A new study finds that state exit exams, which students must pass to graduate, reduce high school completion rates.

The price of high school exit exams

From eNews, May 15, 2008

As approximately three million U.S. high school seniors prepare to graduate, tens of thousands of their classmates have put their own graduation on hold because they have yet to pass state-mandated high school exit exams.

New research by sociology professors John Robert Warren at the University of Minnesota and Eric Grodsky at the University of California, Davis, challenges the value of state exit examinations, both to the students who are denied diplomas and to the general public which foots the bill to develop, administer, and score the tests. They find that state exit exams, which students must pass to graduate, reduce high school completion rates, but neither boost academic achievement nor improve graduates' post-high school labor market prospects.

State high school exit exam policies have been implemented in recent decades to ensure that graduates have the skills required to succeed in college and in the 21st-century global economy.

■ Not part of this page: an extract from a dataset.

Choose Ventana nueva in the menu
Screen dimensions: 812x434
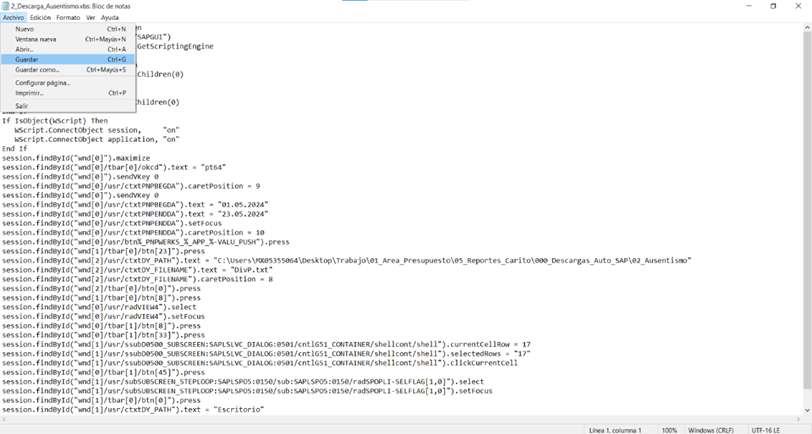click(36, 39)
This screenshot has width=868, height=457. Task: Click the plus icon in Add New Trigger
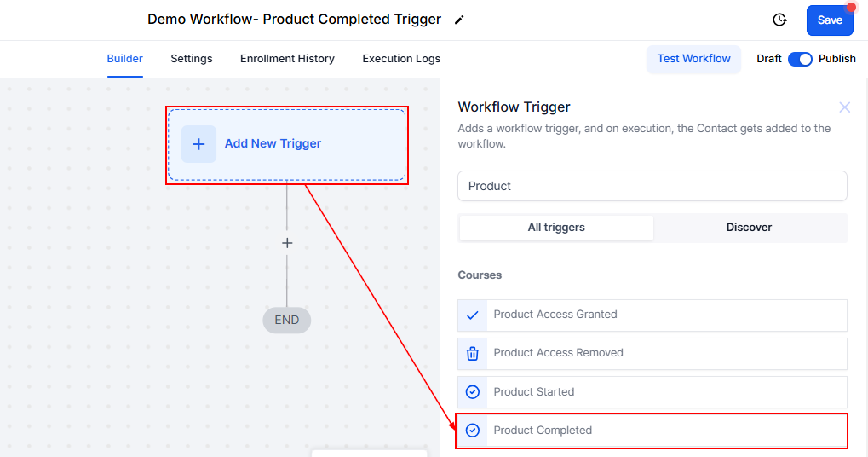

The exams--popular among politicians, policy makers, and business leaders nationwide--are in place in 23 states, including Minnesota, and affect about two of every three students in the class of 2008.

In a study to be published in an upcoming issue of Educational Policy, the researchers found that state exit exams--including more rigorous exams implemented in some states in recent years--have no measurable impact on 13- to 17-year-old students' reading or math achievement levels. In a companion study published in Sociology of Education, Warren and Grodsky found that young people who had earned diplomas in states that required exit exams experienced the same chances of employment and the same wage rates as those who were not required to pass exit exams.

Let's chat about exit exams

Watch a video interview with University of Minnesota sociology professor John Robert Warren.

As a result, the researchers argue, state exit examinations deny diplomas to students who do not pass them without doing any good for those who do, and thus should either be greatly modified to achieve their goals or abandoned entirely.

"For many people, denying diplomas to some students in order to more broadly boost academic achievement is an acceptable trade-off," says Warren. "But there's no evidence that exit exams boost the academic achievement or workplace preparedness of U.S. high school students."

The researchers believe the reason that states' exit exams fail to boost student achievement or workplace preparedness has to do with the low standards most states set for passing the tests. Unwilling to deny diplomas to large, politically unpalatable numbers of students, most states align their exit exams to standards that do not produce measurable gains in academic achievement or workplace preparedness.